A bruised heel is brutal. It is something you do not want to ever hear about anyone getting. It isn’t really even a bruise. It is a violent displacement of the critical “padding” under your heel that allows you to walk (or run, cut and sprint) without grinding your actual heel bone into the earth with every step. Some cannot walk for weeks following the injury occurring. Terrible. Mark Ingram had that going on as a rookie.

Now, the news has come out that Ingram will be getting his second offseason knee scope in three seasons. He will be ready for the preseason practices, but fantasy players will now be even more spooked. They don’t understand how much worse a bruised heel is than a simple scope procedure. I anticipate his current ADP of 77 (7th round) to drop as low as mid-eighth, possibly ninth round. At this point, put on your ski mask and make a steal.

It’s the classic reverse overreaction. When Ingram came into the league as a Saint, fantasy owners overreacted. They generally thought the same way people are thinking about Trent Richardson this year regarding talent level. After all, the two Alabama backs are strikingly, eerily similar in size and style. So much so, that I asked Alabama defenders Courtney Upshaw and Dont’a Hightower at the NFL Combine to give thoughts on how they compared the two, given so many obvious similarities the two share as backs. My business partner, Byron Lambert, actually asked Richardson to compare himself to Ingram.

The NFL situations the two came into are different, though. People who drafted Ingram in 2011 fantasy drafts thought, “this is a dynamic, powerful back in a prolific scoring offense that will be given plenty of opportunities despite competition for snaps from guys like Pierre Thomas and Chris Ivory.” They didn’t factor in Darren Sproles as much as they should have realistically, and also dismissed that he was a rookie in a complex system with no time to learn it in the 2011 shortened offseason.

This resulted in Ingram being drafted in the 5th to 6th round of 2011 fantasy football drafts. An RB, who at this draft slotting, you need to have true confidence in as a solid flex starter, (and need to see potential in) for RB2 or even RB1 upside. Ingram fantasy owners did not get that last season, due to the fact that he missed 6 games and managed to put up a few initial stinkers to start the season, even when given consistent double-digit carry opportunities. He did score 5 touchdowns, and had a few very serviceable games.

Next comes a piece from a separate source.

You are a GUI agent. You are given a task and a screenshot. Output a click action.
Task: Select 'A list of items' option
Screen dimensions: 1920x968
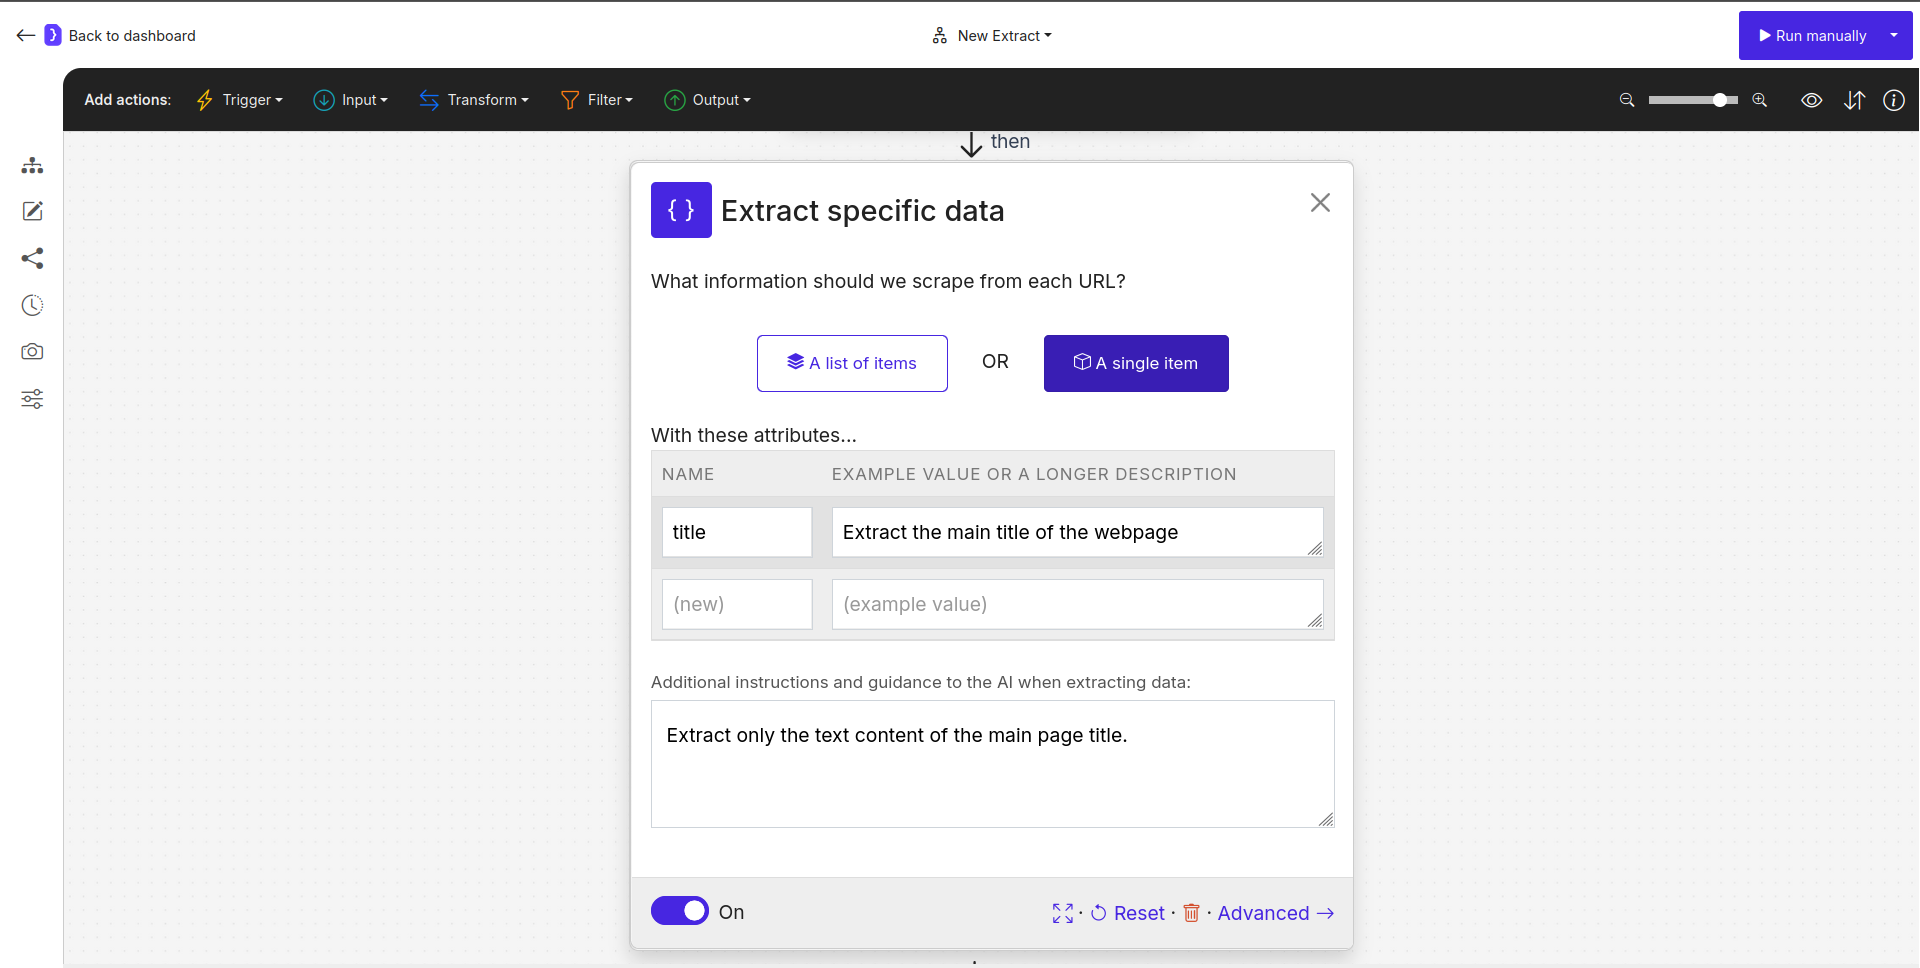click(x=852, y=363)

Pierre Thomas only had double digit rushes once last season (when he received 10 carries.) That was in a game in which Ingram sat out. Ingram, when healthy, was consistently featured on first and second downs, most certainly given goal line opportunities, and most importantly, used almost exclusively in Saints garbage duty as they tried to run the clock to protect the lead.

Regardless of Sproles’ involvement in the screen game and in hurry-up packages, Ingram averaged 12.2 carries per game and managed to rack up a TD every other week. To me, this is impressive, as he was hardly ever able to practice on Wednesdays while nursing the lingering heel injury. Wednesdays are the most important day of practice during the week for rookie RBs, because that is when the first and second down game plan is installed. Remember that when checking injury reports this year.

Assuming Drew Brees will be back, I anticipate a much better showing out of Ingram this season and I am not overly concerned about the “risks” to his touches in Thomas and Ivory that didn’t even affect him much as a completely lost rookie back who was playing hurt. Any time you think you can get an eight touchdown, 900 yard 4th RB in the 9th round, you are committing robbery. If you get an 11 touchdown, 1100 yard back, well, you are committing, and getting away with murder.